WHAT NEEDS TO BE DONE – Your job here is to restate every record exactly, pictures excluded.

SUPPLIED MATERIAL –
:::

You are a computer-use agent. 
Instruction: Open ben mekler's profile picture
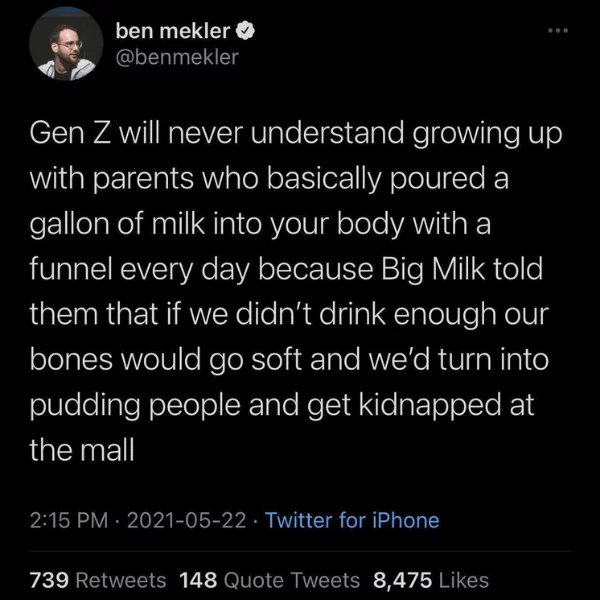(x=66, y=44)
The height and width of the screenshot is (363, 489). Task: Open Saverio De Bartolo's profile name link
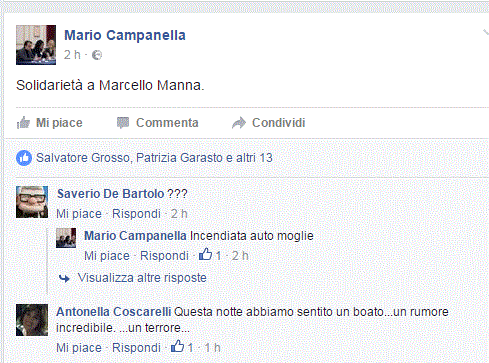[x=111, y=194]

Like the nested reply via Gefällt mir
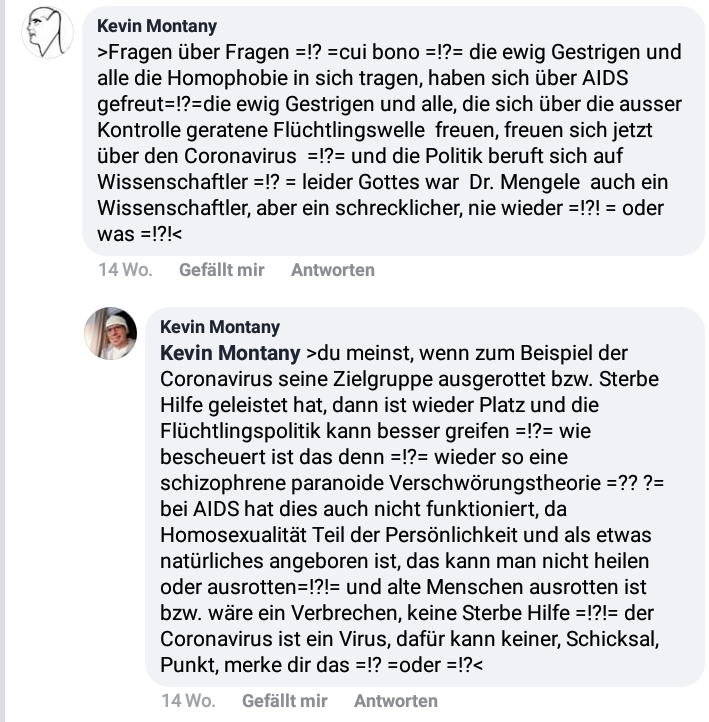285,701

:::

OUTPUT FOR THIS EXERCISE –
You are a computer-use agent. 
Instruction: Open ben mekler's profile picture
(x=66, y=44)
The height and width of the screenshot is (363, 489). Task: Open Saverio De Bartolo's profile name link
[x=111, y=194]

Like the nested reply via Gefällt mir
285,701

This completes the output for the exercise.